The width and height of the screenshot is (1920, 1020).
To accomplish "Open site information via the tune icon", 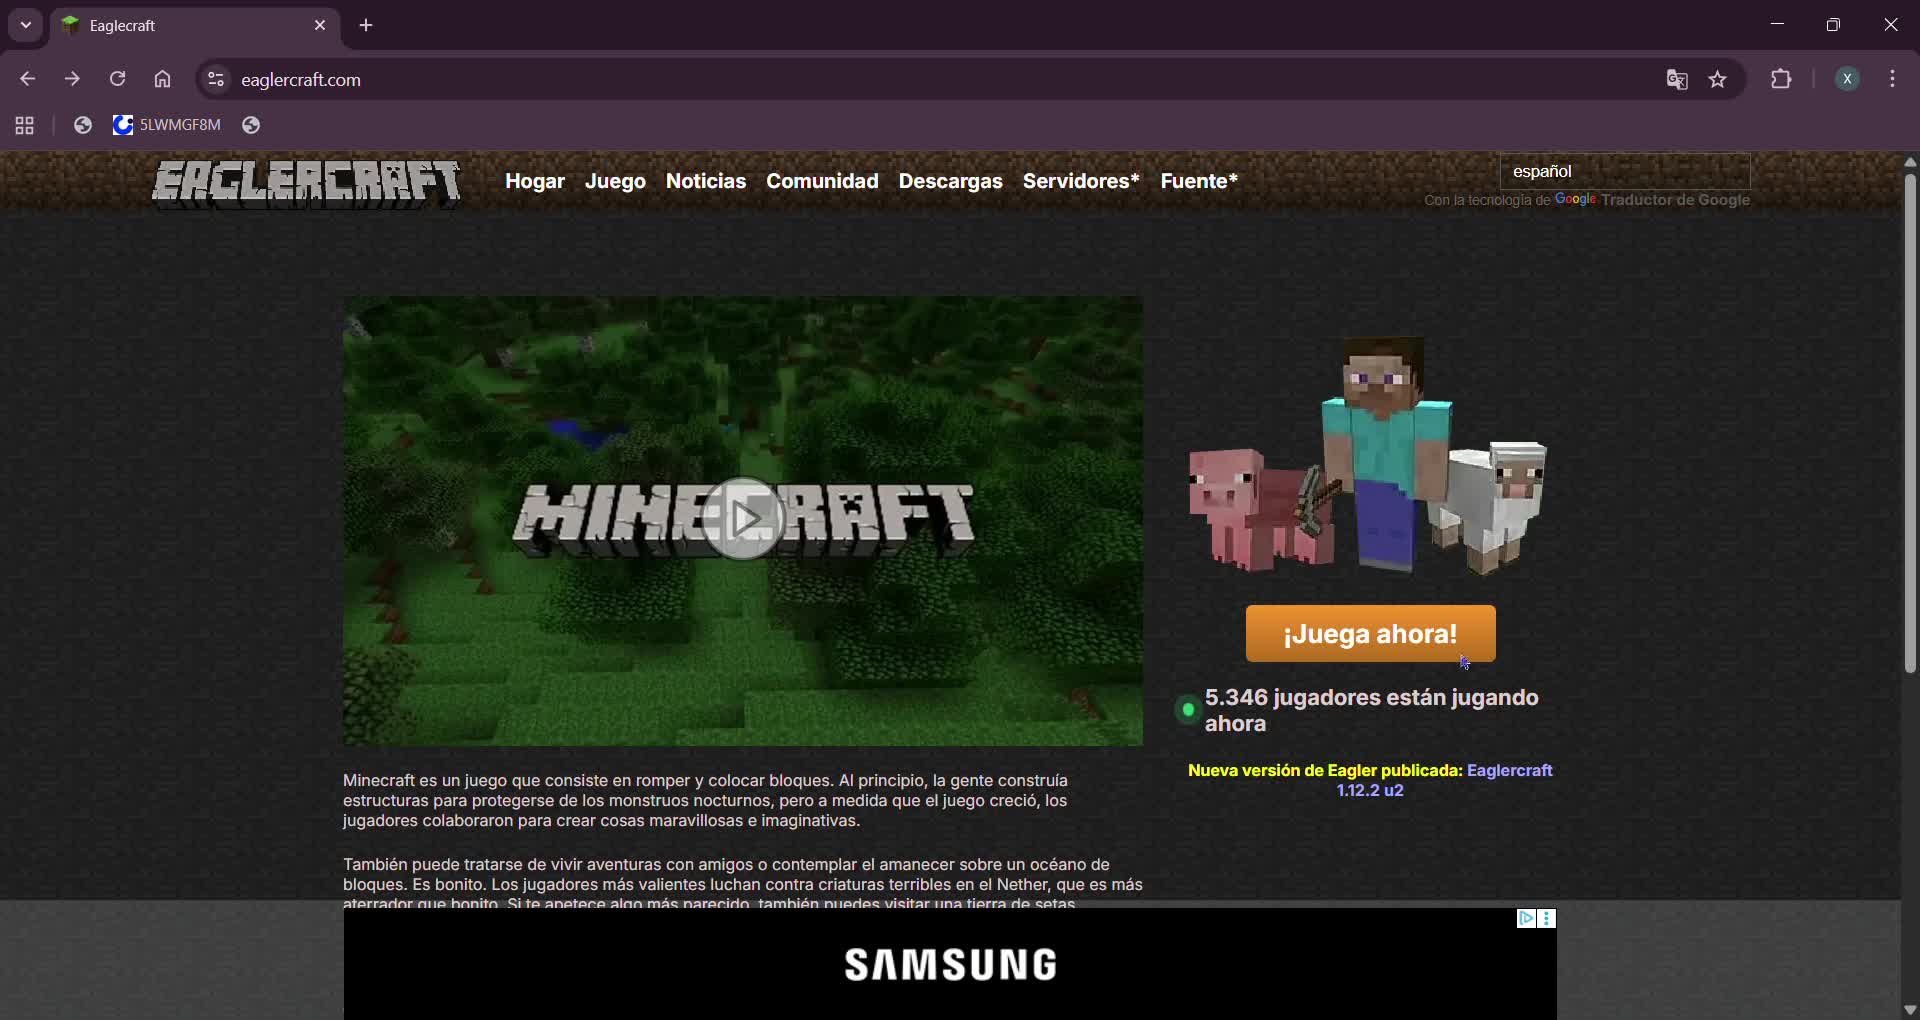I will [214, 80].
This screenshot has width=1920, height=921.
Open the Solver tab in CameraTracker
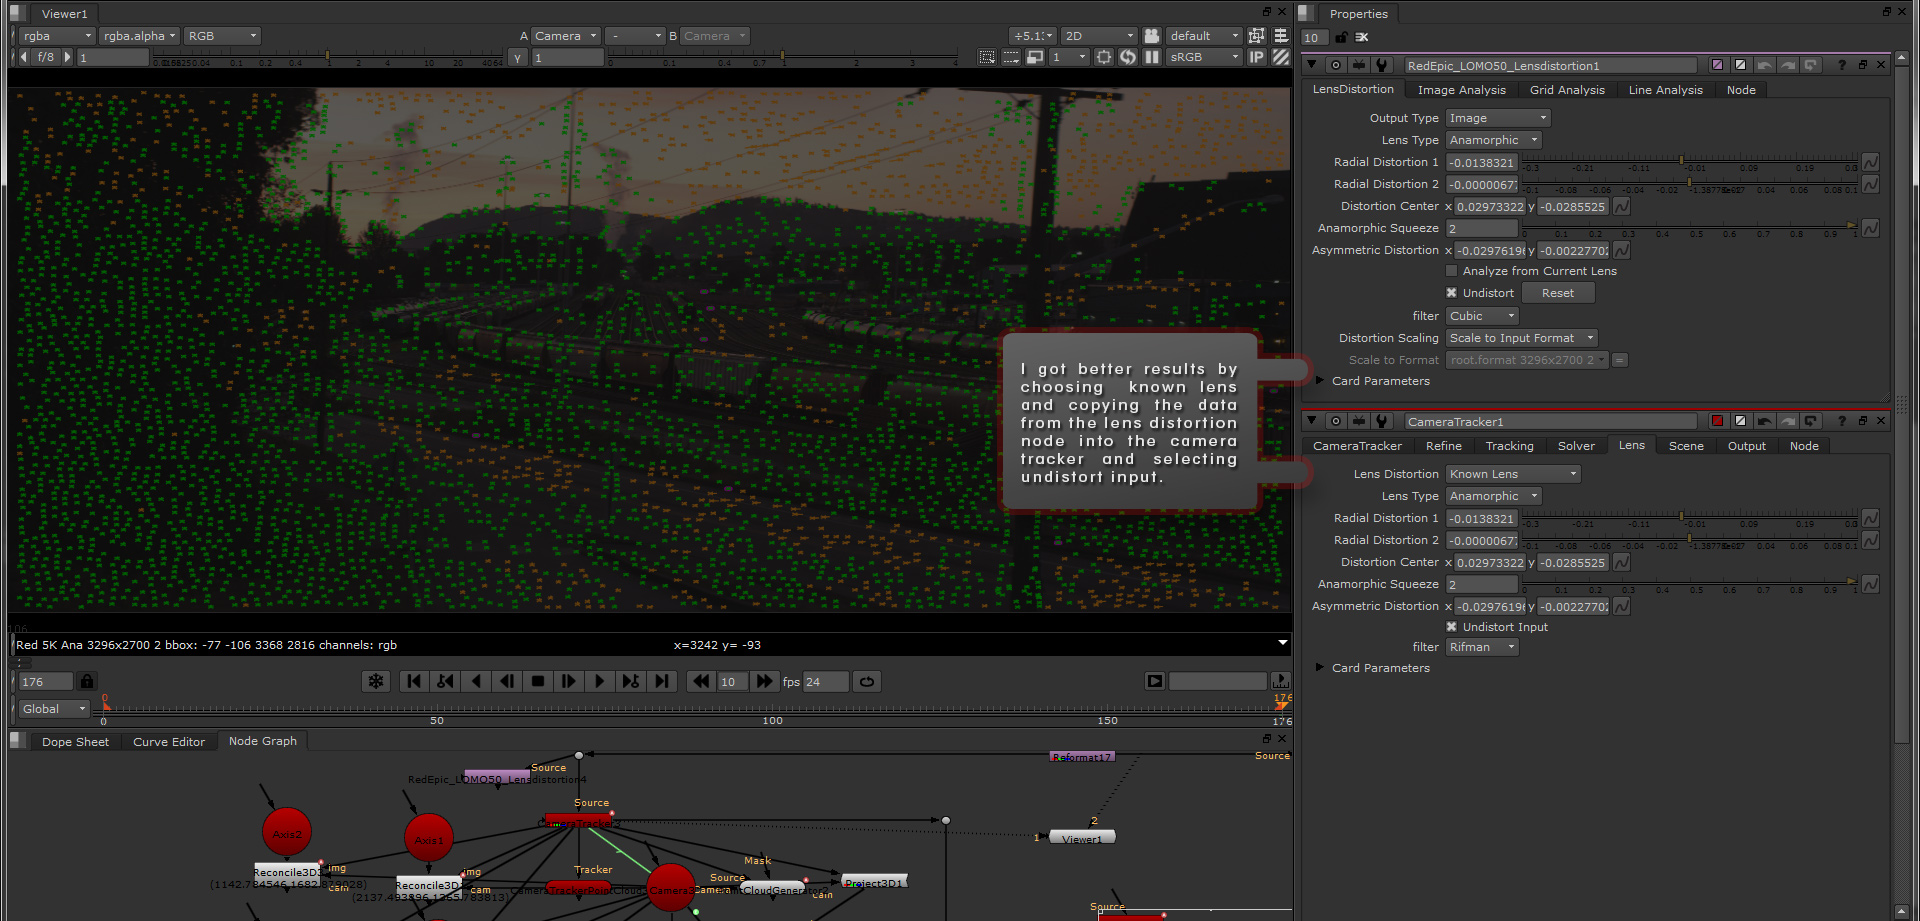tap(1576, 445)
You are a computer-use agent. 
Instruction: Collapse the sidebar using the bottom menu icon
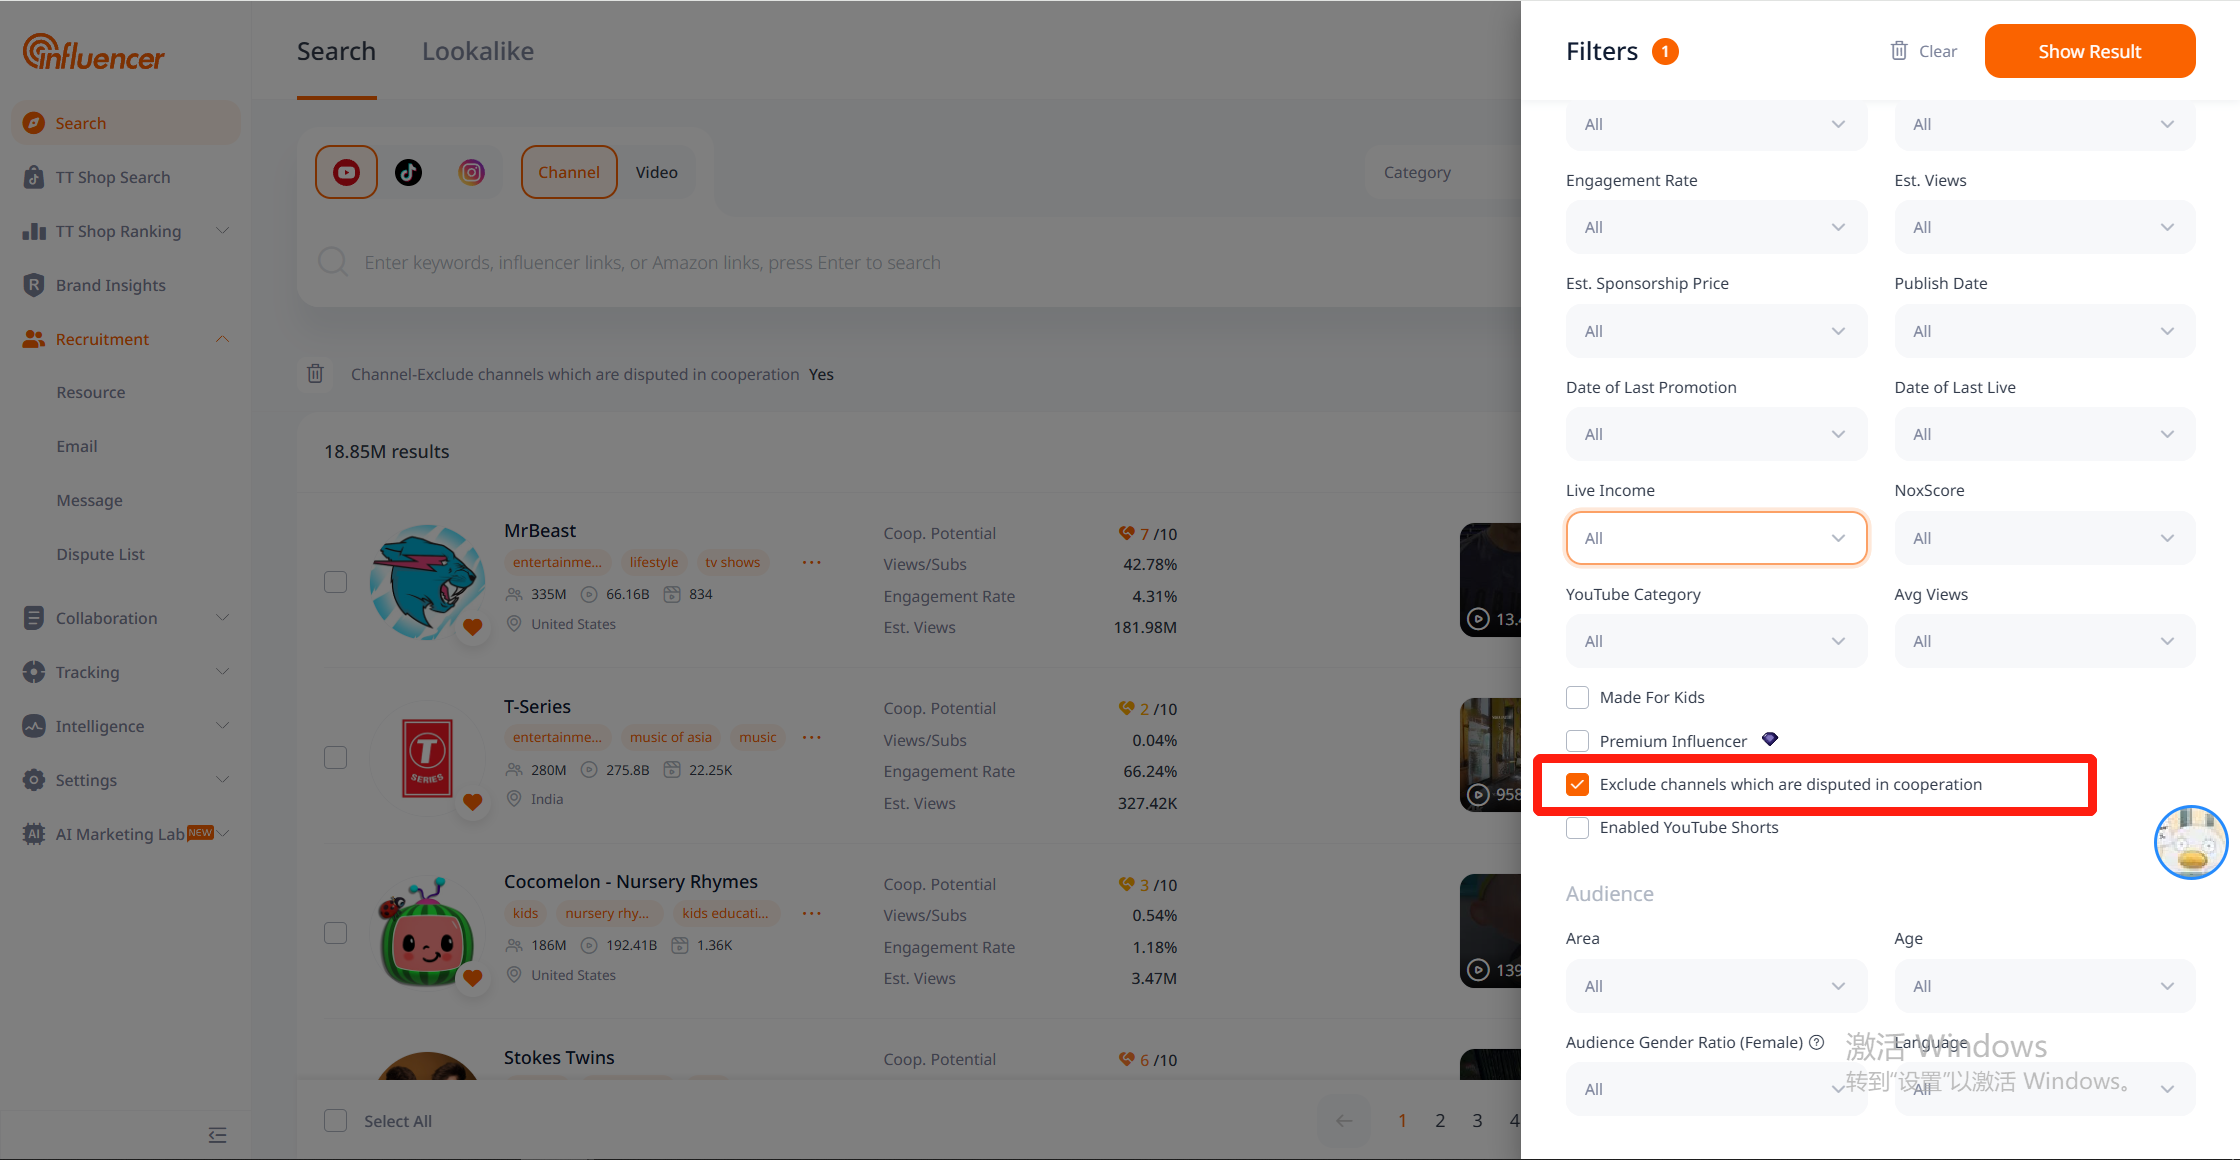click(x=217, y=1134)
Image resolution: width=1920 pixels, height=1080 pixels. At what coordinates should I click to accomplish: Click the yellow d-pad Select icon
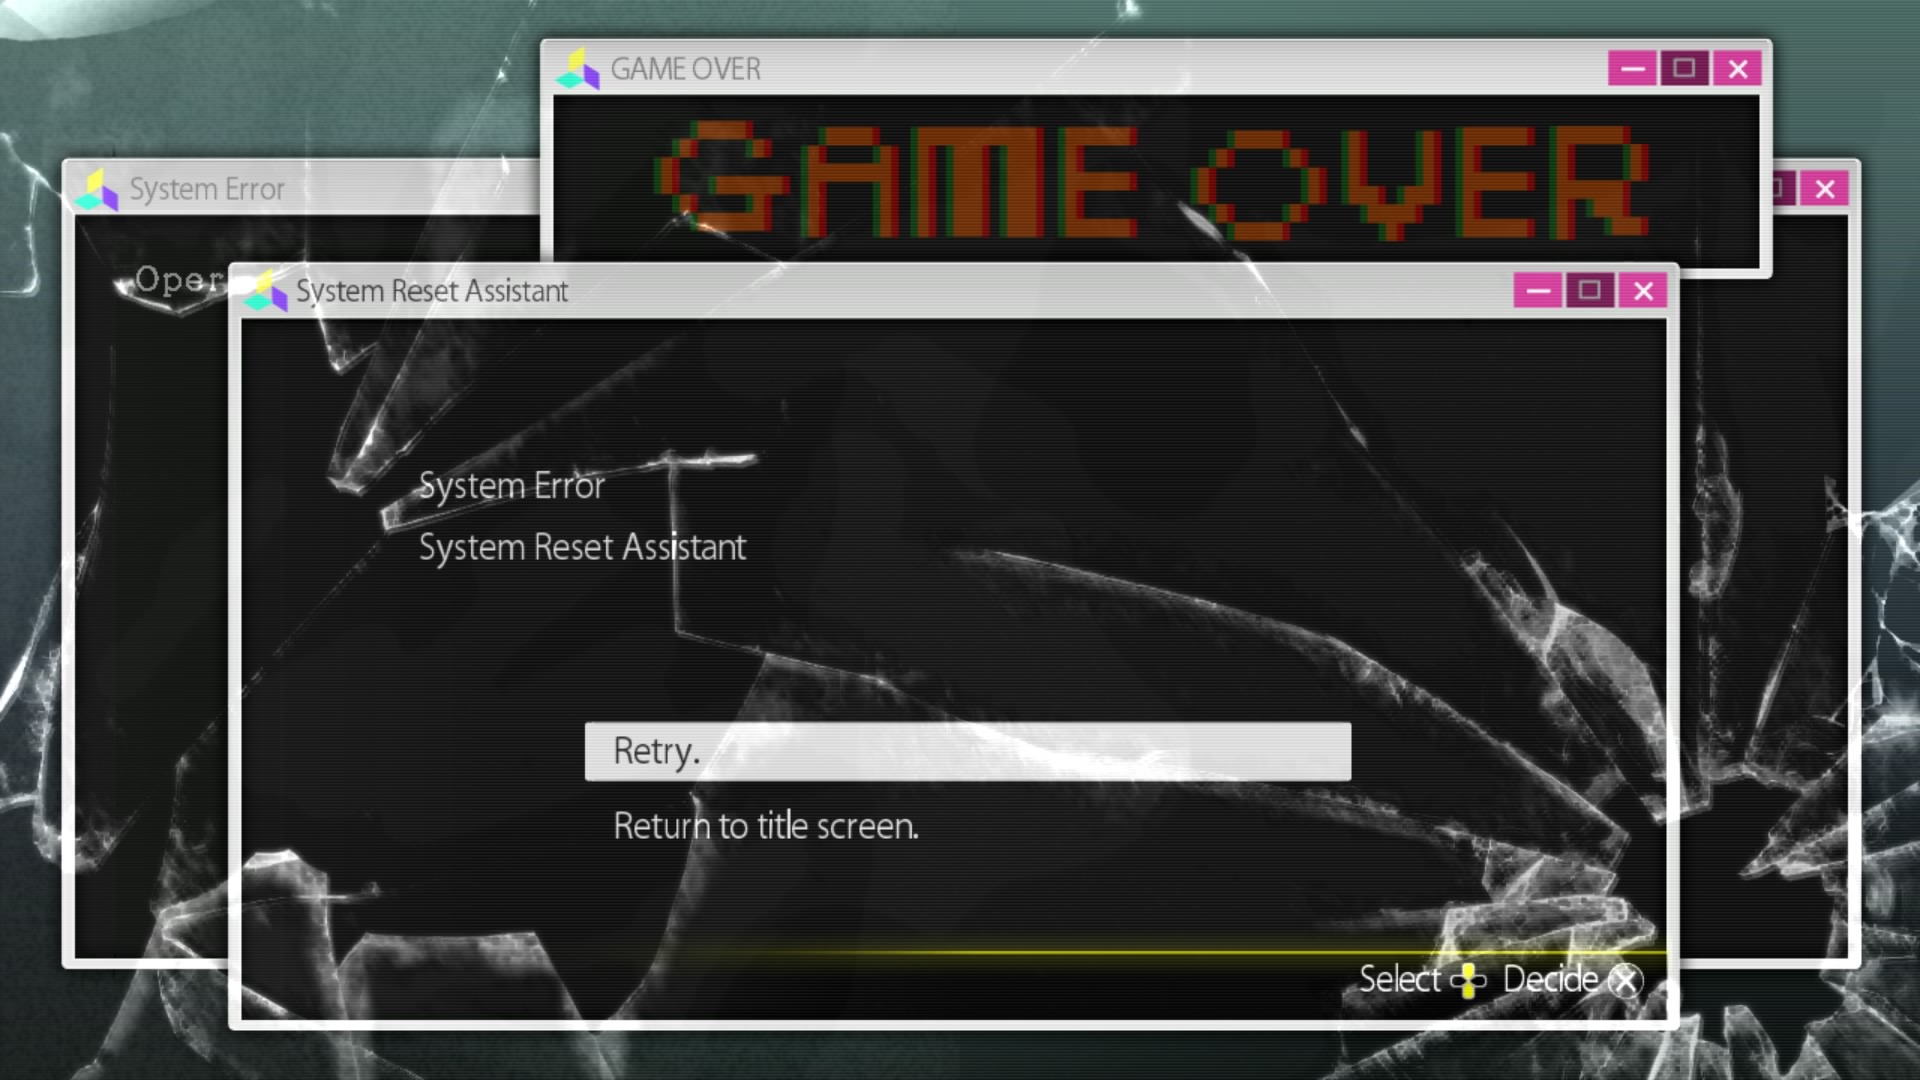[x=1468, y=980]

=-=-=-=-=

Task item: Looking through the data above, count the lines that include the string "screenshot" and give only the count.

Response box: 2